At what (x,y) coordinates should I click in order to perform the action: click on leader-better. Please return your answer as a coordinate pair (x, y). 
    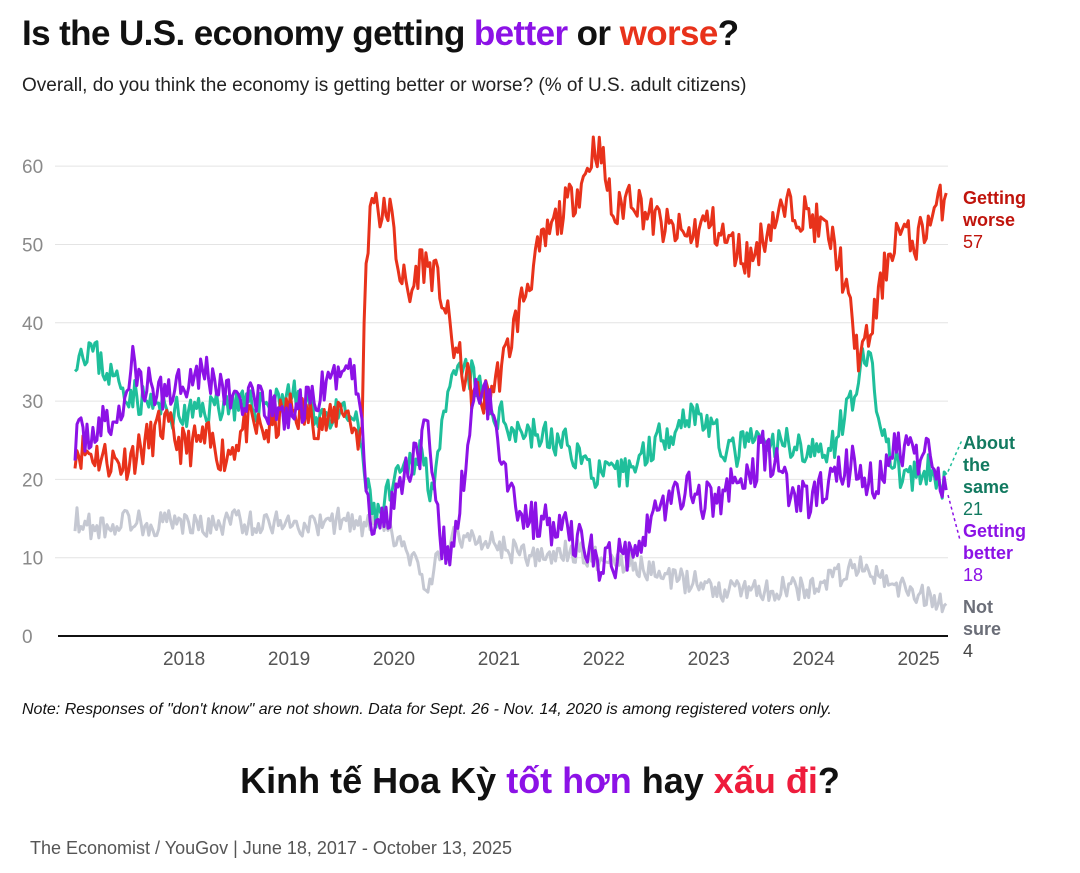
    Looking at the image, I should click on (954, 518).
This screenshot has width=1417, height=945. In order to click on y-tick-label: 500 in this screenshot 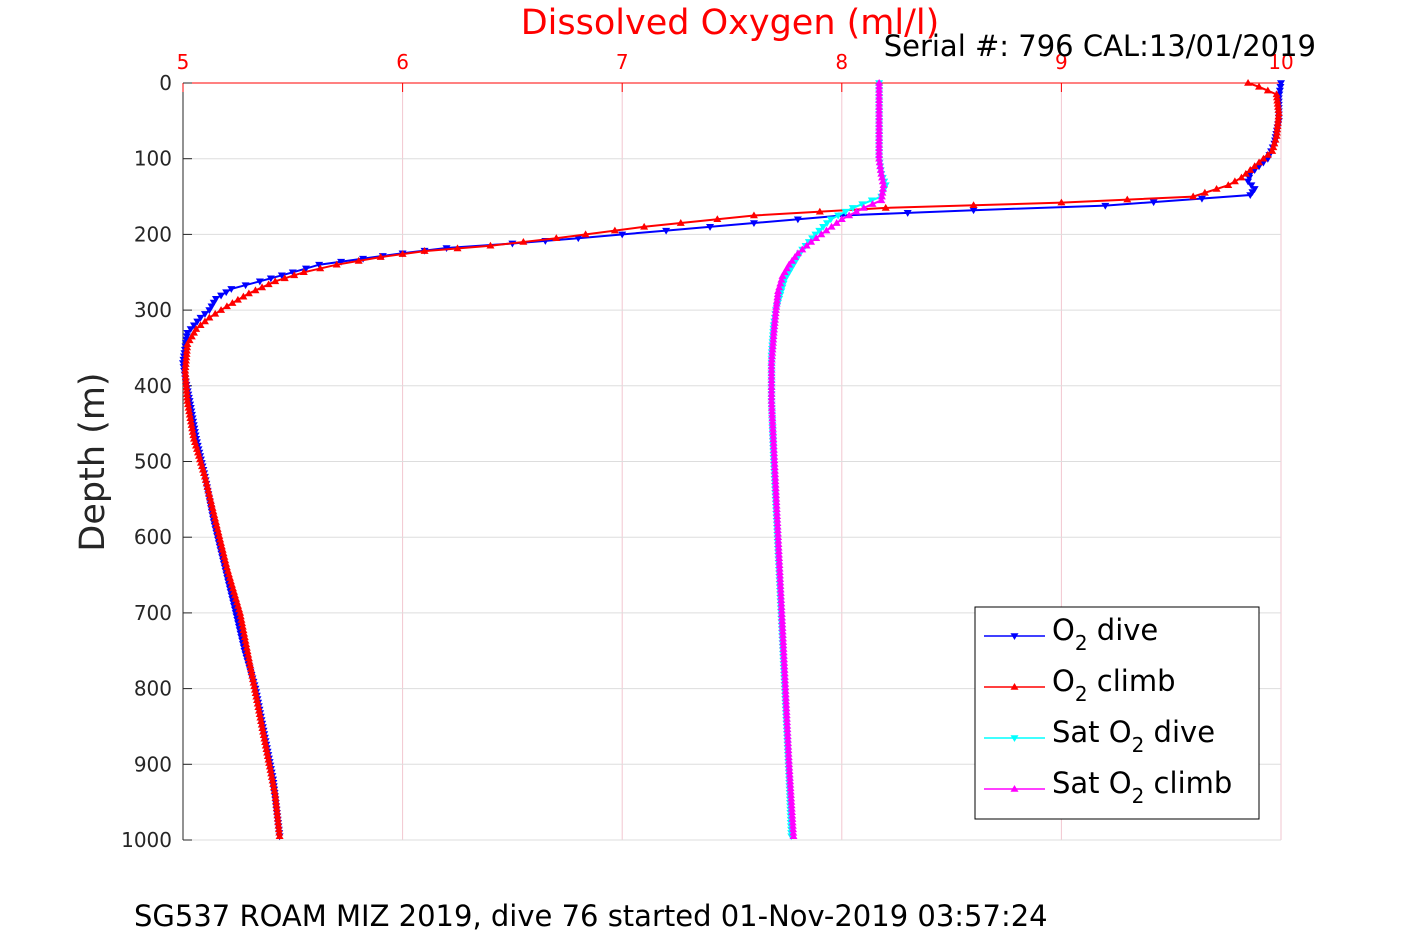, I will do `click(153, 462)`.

--

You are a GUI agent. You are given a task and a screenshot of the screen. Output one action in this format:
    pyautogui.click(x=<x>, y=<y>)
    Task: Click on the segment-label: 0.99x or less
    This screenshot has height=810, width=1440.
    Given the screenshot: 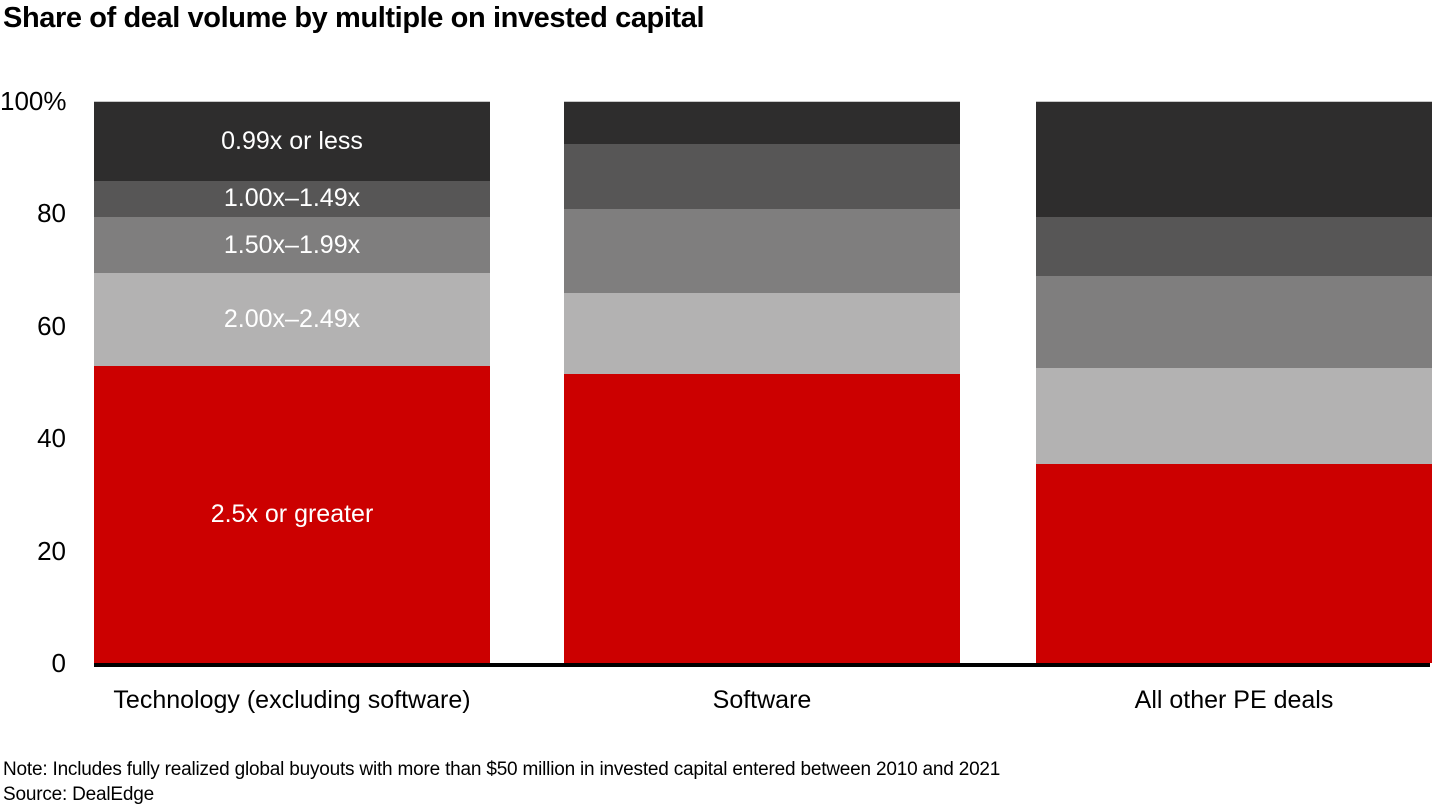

* * *

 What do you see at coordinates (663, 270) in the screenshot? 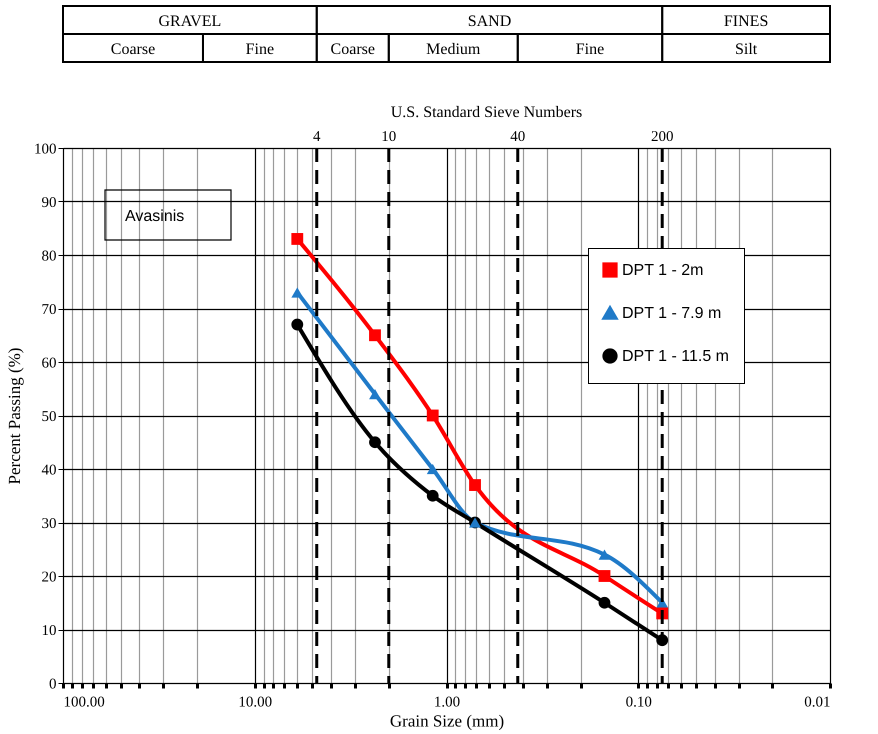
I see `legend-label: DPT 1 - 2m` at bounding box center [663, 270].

## WHAT THE EXERCISE ASKS
Copy out everything from the line containing "What do you" down to the line containing "center [663, 270].", both lines included, and omit the pictures.

## OUTPUT FOR THIS TASK
 What do you see at coordinates (663, 270) in the screenshot? 
I see `legend-label: DPT 1 - 2m` at bounding box center [663, 270].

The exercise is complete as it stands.